Other recommendations hew closer to the traditional Republican focus on interdiction. The commission supported development of detection sensors for fentanyl, the deadly opioid that has grown in prominence recently, and a crackdown on entry of the drug from China. But they did not take the kind of punitive approach to addicts that characterizes the Justice Department’s current rhetoric. “Law enforcement knows we cannot arrest our way out of this problem,” said North Carolina Gov.Roy Cooper, a Democrat and commission member.
Meanwhile, the Trump administration’s high-profile efforts to roll back public health programs, while at the same time highlighting opioid sufferers in need, creates a troubling juxtaposition.
“The opioid crisis has become a shiny ornament,” said Harold Pollack, a professor in public health at the University of Chicago. “Everything else the administration is doing is making it harder to address the crisis.”
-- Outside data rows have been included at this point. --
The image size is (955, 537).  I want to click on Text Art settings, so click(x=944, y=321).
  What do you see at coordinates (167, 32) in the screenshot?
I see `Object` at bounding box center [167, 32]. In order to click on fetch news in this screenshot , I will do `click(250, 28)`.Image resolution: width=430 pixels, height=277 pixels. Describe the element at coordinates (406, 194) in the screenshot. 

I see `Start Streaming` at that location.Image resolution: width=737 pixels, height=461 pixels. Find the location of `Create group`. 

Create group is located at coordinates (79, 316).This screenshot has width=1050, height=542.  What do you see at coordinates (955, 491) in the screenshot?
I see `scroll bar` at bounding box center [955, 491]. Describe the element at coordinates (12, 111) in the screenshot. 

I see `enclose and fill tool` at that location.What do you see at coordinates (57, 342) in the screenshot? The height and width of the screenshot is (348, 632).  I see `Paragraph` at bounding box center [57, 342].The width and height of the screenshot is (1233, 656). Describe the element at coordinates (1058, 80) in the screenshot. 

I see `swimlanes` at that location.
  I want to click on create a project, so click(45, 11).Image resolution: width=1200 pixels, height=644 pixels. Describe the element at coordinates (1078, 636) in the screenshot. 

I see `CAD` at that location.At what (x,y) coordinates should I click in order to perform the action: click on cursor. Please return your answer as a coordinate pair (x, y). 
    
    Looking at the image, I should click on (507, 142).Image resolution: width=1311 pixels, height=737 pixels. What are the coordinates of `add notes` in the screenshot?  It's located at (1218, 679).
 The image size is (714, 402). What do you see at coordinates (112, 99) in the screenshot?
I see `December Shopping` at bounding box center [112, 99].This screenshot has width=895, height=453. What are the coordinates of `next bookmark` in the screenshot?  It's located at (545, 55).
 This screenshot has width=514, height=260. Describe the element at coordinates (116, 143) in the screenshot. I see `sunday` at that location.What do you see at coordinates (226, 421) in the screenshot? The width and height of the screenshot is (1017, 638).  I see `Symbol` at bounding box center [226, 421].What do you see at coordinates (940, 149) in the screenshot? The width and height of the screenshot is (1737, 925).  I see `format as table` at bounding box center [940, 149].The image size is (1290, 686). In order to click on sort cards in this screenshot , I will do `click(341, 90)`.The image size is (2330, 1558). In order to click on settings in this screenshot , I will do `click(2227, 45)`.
For example, the administration has proposed a whopping 95 percent reduction to the ONDCP’s budget. They’ve called for huge cuts to the NIH and the Centers for Disease Control, major partners in the fight against opioid abuse, as well as $400 million in reductions to the Substance Abuse and Mental Health Services Administration.
Furthermore, Republicans spent several months trying to slash Medicaid, which pays for one in four prescriptions for addiction treatments like buprenorphine, and as many as one in two in states like Ohio.
Despite the high profile of the commission, overall the Trump administration has done nothing of substance on the opioid crisis, failing to fill key appointments and delivering mostly talk. Meanwhile, Sen. Claire McCaskill, D-Mo., has undertaken an expansive investigation into the companies profiting from the opioid epidemic, including issuing subpoenas to leading drug companies and distributors and looking into company marketing. The commission had little to say about disrupting the supply of opioids and punishing companies who sell them, although Christie did point out that “in 2015 we prescribed enough opioids to have everyone in America fully medicated for three weeks.”
“The recommendations are good, but it’s so depressing that we can’t approach this in a stable environment where we’re methodically pursuing evidence-based policies all the time,” said Pollack.